Once they come together, these molecular assemblies can break down nutrients, send signals to neighboring cells, or turn on stress responses.
Jerelle Joseph seeks to uncover the rules behind the formation and evolution of these droplets, known as biomolecular condensates.
“These membraneless structures are liquid-like. They exhibit characteristics like flowing, dripping, and fusing,” and form by phase] separation — like oil droplets in water, said Joseph, who joined Princeton in January 2023 as an assistant professor of chemical and biological engineering.
“What makes them very exciting,” both to study and potentially to engineer, said Joseph, “is that they have vast functions and implications for health and disease.”

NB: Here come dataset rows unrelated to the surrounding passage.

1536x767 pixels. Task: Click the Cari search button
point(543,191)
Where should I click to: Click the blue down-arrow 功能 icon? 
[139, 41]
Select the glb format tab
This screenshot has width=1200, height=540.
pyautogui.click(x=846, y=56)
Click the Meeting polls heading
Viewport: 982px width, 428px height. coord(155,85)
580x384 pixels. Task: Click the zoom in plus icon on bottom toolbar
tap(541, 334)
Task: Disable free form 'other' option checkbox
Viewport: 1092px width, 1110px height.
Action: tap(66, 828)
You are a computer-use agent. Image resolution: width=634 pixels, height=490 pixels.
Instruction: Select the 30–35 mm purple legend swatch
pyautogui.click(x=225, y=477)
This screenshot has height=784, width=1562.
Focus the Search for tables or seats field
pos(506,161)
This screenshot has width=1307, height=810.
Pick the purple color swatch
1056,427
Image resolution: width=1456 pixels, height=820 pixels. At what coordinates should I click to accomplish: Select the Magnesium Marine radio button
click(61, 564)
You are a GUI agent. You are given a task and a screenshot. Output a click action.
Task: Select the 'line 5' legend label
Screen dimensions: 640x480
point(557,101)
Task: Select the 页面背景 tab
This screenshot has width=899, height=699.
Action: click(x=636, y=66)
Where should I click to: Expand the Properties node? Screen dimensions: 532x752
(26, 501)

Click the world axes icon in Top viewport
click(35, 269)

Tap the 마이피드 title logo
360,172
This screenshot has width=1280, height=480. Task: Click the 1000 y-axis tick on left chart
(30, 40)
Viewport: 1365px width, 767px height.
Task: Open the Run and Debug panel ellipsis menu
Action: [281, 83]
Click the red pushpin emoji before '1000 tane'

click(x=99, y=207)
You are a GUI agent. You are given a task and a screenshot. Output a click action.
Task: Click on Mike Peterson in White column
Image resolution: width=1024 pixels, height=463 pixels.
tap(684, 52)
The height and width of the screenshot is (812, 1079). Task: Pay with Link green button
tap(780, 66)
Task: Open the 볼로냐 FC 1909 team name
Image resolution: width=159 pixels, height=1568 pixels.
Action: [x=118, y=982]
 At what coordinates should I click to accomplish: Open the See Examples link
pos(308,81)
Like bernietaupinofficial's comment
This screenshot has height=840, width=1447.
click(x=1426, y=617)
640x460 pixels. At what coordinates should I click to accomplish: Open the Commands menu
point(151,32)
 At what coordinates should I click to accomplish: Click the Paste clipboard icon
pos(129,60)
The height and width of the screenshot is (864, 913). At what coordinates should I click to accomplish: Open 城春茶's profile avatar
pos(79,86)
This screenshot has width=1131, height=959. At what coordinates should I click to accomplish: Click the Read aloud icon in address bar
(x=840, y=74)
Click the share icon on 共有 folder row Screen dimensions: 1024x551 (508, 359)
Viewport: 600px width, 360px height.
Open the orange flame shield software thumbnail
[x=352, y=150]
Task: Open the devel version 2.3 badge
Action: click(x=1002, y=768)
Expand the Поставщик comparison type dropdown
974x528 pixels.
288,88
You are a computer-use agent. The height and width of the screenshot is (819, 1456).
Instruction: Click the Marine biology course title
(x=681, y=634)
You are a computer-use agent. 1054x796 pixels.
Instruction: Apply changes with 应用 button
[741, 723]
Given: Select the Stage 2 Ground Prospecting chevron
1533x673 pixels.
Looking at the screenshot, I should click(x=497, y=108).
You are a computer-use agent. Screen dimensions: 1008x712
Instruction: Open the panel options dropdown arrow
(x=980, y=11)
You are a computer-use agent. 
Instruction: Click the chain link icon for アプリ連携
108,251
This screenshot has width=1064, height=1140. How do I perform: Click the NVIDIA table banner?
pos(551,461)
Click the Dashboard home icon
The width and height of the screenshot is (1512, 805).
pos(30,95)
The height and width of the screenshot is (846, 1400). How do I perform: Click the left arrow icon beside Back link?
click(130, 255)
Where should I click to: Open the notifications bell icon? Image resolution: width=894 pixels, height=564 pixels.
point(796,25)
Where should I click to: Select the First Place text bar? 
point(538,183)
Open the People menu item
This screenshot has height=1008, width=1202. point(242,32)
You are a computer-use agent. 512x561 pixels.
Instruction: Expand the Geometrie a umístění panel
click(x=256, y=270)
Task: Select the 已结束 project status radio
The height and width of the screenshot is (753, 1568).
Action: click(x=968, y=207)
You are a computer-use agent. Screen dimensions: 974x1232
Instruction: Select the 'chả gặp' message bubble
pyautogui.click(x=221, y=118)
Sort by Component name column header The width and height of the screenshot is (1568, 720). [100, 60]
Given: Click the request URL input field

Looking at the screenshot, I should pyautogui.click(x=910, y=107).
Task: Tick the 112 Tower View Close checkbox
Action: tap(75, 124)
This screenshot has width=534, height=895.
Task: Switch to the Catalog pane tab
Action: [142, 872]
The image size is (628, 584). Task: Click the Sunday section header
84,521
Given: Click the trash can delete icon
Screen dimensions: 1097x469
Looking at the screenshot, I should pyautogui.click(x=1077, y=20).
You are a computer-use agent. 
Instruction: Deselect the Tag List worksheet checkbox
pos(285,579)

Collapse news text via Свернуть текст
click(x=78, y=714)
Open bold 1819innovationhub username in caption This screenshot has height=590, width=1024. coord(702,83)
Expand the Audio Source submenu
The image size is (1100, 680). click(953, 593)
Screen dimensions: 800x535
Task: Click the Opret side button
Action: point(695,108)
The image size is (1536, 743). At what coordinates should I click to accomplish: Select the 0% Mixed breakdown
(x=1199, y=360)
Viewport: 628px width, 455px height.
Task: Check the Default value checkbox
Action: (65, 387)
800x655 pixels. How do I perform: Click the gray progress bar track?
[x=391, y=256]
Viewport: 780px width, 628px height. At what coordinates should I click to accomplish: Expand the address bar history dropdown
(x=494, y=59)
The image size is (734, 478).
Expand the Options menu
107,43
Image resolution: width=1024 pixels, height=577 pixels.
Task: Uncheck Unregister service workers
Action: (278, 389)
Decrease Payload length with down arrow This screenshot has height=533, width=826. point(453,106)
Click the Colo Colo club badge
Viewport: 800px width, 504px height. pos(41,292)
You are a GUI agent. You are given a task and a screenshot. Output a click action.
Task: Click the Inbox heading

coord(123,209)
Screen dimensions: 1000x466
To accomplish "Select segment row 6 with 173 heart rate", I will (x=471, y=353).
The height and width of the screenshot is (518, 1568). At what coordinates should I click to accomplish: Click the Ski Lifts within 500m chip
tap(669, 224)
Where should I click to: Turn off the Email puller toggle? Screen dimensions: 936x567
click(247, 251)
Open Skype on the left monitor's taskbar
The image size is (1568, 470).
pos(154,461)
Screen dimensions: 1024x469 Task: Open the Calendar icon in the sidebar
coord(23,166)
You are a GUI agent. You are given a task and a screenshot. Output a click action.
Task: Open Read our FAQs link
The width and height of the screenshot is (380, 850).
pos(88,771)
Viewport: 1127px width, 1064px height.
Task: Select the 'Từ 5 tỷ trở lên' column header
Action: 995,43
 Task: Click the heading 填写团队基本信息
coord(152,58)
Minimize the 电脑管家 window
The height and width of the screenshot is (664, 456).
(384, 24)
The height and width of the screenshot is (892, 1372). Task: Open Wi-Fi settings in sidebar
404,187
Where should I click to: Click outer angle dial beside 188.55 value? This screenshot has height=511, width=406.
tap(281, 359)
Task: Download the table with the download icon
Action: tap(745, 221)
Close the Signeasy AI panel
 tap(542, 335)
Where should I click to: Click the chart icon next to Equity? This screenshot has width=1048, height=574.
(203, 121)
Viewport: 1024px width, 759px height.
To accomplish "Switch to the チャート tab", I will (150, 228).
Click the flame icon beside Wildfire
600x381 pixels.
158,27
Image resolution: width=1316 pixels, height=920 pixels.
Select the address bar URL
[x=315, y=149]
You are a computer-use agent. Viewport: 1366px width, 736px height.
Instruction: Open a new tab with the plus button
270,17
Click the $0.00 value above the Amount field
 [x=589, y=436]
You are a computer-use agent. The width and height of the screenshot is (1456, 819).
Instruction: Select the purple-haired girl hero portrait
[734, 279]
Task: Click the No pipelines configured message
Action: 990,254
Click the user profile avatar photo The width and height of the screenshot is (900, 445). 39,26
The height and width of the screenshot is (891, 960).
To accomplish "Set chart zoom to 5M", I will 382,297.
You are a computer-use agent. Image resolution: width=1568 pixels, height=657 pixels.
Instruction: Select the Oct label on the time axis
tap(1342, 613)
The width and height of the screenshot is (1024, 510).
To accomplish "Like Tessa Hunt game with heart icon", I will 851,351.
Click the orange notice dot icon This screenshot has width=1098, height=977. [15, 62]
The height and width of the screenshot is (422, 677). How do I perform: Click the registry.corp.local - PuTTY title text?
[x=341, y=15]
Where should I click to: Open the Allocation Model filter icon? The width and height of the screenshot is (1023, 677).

Joseph’s team uses computer simulations to examine the formation of biomolecular condensates — droplets that contain hundreds of protein molecules, and sometimes DNA or RNA, and play roles in regulating growth, metabolism, and more.
Researchers’ understanding of biomolecular condensates has come a long way since Princeton professor Clifford Brangwynne and others first described the emergence of these cellular compartments nearly 15 years ago. Still, many questions remain about the conditions that drive condensates to form, and how they change over time.
“If we can understand how condensates form and are regulated, we can engineer them,” said Joseph. “Essentially, we want to reverse-engineer condensates to find out how they come about. And also, forward-engineer them to create new functionalities within cells or to prevent unwanted functions,” such as cancer or neurodegenerative diseases. Joseph is also excited by the possibility of engineering plant metabolism for sustainable food production.
But before these applications can come to fruition, Joseph and her team must develop computational models that are accurate enough to faithfully represent organization within living cells, yet efficient enough to run on today’s computers.
A growing body of experimental data on how condensates form and change is crucial to grounding her team’s models, said Joseph. Her postdoctoral work at the University of Cambridge included developing simulations to predict the phase separation of proteins, achieving a new degree of accuracy.
“Now, we want to be able to describe a wider breadth of proteins as well as nucleic acids that undergo phase separation such as RNA. So, we need to be able to augment and enhance our approaches to better describe more complex systems,” she said.